Reading this thread makes me so glad I never altered my iPod Touch.

I paid the $19.99 and am so pleased with the result. The grief others may now encounter was not worth it to me to save a lousy $20.


----------



## comprehab (May 28, 2005)

What kind of grief are you talking about? The worst thing that could happen is a 2 second re-format of your iPod.


----------



## kloan (Feb 22, 2002)

comprehab said:


> What kind of grief are you talking about? The worst thing that could happen is a 2 second re-format of your iPod.

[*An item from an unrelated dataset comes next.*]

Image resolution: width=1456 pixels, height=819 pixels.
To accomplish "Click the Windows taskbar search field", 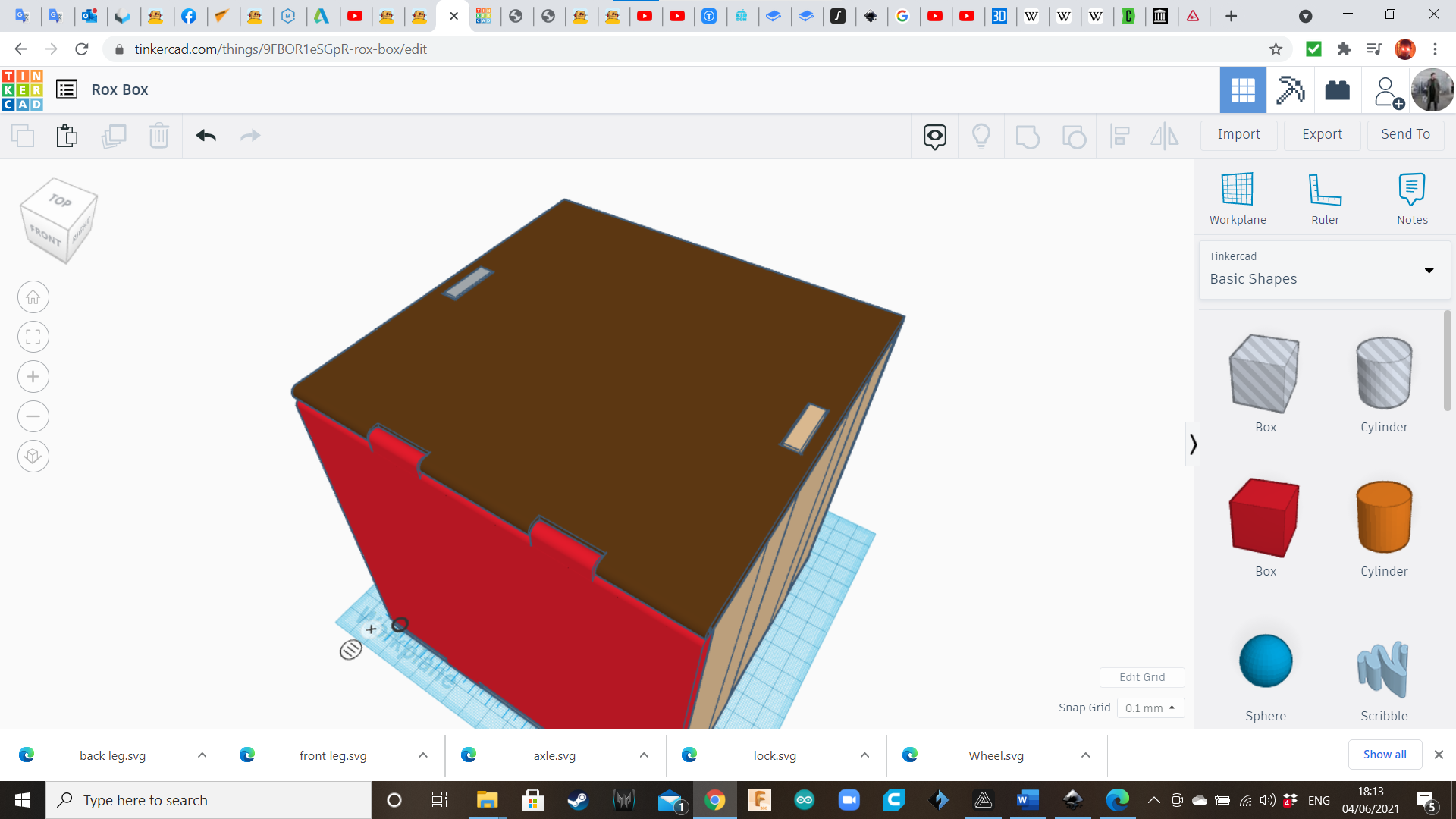I will (209, 800).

lol... couldn't have said it better myself... :lmao:


----------



## comprehab (May 28, 2005)

Who knows, maybe my iPod will self-destruct when I sync it tonight...lol


----------



## kloan (Feb 22, 2002)

Well, it is a bit of a pain depending on how much you've installed/customized.. I know the last time I had to restore my iPhone, I wasn't too pleased... had to go through a lot of steps to get it back to the way it was..

Granted, the Touch isn't nearly as time consuming to get back up and running, but it could still be a pain if it was forced to restore... it's a good idea to keep a backup of the directories in case something were to happen... unfortunately, it's so damn slow over wireless to copy entire directories, I haven't found a way yet to do so via USB with my iPhone.


----------



## Darien Red Sox (Oct 24, 2006)

*iTunes issues?*

I needed to re-import all of my music when I installed the upgrade plus it will not ;et me buy music from the store and just gets stuck up in the new terms of service screen. Has anyone else had issues?


----------



## madgunde (Mar 10, 2006)

I installed iTunes 7.6 last night and everything seems to be working fine. Was able to sync my iPhoneSimFree software unlocked v1.1.2 jailbroken iPhone without any apparent issues.


----------